Ma chi sostiene economicamente la squadra, proprio attraverso l’azionariato popolare, cosa rappresenta per questa? Ha la possibilità di entrare a far parte dei meccanismi decisionali? In alcuni casi sì, almeno teoricamente o forse utopicamente diverse realtà prevedono che il potere decisionale sia esercitato da una assemblea dei soci, salvo che poi ci si rende conto che la gestione attraverso questo strumento risulta faticosa, dispersiva e poco efficace. Ecco quindi comparire livelli “altri” e ‘informali” che statutariamente non esistono, ma che poi fungono da motori effettivi delle società. Questi possono avere varie forme, possono prevedere incontri effettivi al di fuori dei momenti assembleari come anche arrivare a neutralizzare ed invalidare decisioni deliberate dalle varie assemblee attraverso agili strumenti social, gruppi ristretti su facebook, whatsapp o il preferibile telegram che fa tanto popolare in quanto russo (e criptato).

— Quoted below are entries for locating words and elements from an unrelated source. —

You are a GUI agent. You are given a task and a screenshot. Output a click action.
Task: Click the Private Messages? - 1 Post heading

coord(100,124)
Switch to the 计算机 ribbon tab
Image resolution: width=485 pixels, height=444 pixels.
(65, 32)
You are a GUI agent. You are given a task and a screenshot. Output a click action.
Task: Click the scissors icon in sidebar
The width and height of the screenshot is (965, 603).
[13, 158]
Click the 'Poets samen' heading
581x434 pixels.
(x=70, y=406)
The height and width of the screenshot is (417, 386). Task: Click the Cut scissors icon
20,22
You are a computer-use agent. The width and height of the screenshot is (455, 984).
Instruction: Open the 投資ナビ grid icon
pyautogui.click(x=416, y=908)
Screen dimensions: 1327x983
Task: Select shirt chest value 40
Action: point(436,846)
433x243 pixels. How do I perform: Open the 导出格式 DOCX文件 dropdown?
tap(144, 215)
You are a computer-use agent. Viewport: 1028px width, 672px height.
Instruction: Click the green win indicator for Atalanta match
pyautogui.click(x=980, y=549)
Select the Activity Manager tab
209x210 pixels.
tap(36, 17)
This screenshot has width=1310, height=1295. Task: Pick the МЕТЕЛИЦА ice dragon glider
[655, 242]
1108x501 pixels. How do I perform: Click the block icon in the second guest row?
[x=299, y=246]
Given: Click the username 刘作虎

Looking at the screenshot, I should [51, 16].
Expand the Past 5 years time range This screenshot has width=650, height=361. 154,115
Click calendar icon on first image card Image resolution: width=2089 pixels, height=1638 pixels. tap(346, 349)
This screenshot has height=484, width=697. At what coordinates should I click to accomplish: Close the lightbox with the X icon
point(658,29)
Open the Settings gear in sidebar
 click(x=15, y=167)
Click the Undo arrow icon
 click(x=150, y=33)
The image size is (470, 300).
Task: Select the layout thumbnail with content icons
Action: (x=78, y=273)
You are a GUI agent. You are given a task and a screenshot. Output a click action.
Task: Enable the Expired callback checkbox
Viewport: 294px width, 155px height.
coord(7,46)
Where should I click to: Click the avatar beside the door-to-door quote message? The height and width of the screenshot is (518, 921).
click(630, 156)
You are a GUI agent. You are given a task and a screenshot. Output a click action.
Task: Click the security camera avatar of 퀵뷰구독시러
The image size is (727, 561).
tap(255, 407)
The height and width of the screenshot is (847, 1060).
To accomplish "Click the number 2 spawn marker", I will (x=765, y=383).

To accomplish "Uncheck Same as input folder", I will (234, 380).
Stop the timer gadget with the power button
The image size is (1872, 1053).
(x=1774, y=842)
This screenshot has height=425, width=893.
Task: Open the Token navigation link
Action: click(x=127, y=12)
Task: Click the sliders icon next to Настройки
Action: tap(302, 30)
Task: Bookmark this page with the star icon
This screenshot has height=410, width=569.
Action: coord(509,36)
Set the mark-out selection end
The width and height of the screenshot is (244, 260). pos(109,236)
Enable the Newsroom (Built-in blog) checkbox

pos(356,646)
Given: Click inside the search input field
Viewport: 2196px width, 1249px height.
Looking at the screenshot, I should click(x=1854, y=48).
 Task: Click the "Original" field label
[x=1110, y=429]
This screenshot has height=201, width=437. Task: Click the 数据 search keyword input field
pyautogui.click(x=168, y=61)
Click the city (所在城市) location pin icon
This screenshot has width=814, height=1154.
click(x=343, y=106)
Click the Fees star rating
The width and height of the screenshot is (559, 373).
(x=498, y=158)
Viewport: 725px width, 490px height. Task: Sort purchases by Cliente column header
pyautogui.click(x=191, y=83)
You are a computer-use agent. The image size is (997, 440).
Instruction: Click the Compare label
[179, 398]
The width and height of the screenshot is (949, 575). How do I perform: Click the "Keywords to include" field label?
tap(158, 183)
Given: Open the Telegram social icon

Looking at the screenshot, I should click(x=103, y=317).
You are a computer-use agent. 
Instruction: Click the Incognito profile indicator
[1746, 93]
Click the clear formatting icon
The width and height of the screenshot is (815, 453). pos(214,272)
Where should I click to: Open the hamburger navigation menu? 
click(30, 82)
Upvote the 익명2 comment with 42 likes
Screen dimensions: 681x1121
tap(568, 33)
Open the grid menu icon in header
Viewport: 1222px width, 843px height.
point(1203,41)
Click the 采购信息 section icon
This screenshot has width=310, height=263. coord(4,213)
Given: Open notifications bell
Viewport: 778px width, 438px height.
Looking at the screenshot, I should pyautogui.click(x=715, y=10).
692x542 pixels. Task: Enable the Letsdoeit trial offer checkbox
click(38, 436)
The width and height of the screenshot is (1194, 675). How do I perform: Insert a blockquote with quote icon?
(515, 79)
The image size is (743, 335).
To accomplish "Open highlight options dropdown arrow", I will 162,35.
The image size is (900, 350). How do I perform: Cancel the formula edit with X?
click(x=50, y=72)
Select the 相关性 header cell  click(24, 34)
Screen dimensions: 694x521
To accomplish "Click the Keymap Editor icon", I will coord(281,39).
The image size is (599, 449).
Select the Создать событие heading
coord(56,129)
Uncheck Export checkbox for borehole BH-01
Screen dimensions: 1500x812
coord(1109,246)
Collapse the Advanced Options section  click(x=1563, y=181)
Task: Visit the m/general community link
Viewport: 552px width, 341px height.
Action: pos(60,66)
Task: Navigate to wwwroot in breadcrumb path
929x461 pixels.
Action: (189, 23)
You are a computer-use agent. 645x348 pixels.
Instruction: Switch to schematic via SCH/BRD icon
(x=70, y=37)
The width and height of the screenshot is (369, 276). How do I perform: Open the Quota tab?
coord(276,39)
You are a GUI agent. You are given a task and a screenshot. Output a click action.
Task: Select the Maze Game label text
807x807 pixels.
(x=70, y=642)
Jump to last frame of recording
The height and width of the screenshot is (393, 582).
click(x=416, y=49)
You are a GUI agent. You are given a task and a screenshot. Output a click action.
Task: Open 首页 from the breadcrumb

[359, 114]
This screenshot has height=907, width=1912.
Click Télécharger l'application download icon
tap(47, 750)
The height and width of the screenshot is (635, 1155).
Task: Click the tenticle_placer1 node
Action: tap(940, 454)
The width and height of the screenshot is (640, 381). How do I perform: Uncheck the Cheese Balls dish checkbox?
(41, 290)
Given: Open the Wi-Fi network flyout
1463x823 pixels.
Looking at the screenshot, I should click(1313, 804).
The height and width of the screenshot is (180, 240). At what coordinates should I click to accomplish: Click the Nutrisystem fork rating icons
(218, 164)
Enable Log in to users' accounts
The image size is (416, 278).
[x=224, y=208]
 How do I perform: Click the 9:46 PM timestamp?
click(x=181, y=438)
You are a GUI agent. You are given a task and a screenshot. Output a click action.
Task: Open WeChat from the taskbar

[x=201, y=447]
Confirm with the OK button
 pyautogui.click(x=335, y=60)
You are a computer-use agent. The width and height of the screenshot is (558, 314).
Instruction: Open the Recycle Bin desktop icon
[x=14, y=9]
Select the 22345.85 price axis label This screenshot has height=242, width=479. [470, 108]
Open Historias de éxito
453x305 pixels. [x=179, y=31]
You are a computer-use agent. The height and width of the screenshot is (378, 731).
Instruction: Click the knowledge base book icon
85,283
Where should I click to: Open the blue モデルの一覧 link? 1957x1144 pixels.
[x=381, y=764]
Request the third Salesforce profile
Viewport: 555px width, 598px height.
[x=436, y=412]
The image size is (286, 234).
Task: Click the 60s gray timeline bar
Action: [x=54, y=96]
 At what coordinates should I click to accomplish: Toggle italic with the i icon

Ma quale provenienza hanno generalmente gli attivisti di questo calcio popolare? Si suddividono perlopiù in due grandi filoni: (ex) ultras e frequentatori di curve da una parte e militanti politici dall’altra, con contaminazioni più o meno profonde e variabili a seconda delle squadre. Mai, o quasi mai qualcuno ha una cultura sportiva profonda, quantomeno per ciò che riguarda la gestione di una società sportiva, con l’eccezione importante, dove questo accade, delle persone impegnate nella più longeva storia delle palestre popolari. Il risultato è quello di un discreto caos organizzativo, superato comunque da un indiscutibile entusiasmo. Il punto è che per quanto sono riuscito a vedere dall’interno di una, e dalla più o meno approfondita conoscenza di alcune altre realtà, tutte le società del calcio popolare presentano delle opacità, in termini diversi, a volte su troppo impulsivi endorsment politici che rischiano di compromettere nel giro di poche convulse settimane un lavoro capillare che dura da anni, a volte non riuscendo a gestire coerentemente lati di sedicente “mentalità” e scelte in direzione tribunal legalitarie, altre volte rimanendo schiacciati da dinamiche ambientali equivoche e pericolose. Tutto questo accade in una non condivisione ed una mancanza di schiettezza ai limiti dell’omertoso, con il precipitato della ricaduta nella risaputa inadeguatezza della stragrande maggioranza delle magnifiche imprese dell’antagonismo nostrano. E lo dico senza la presunzione di potermene tirare fuori.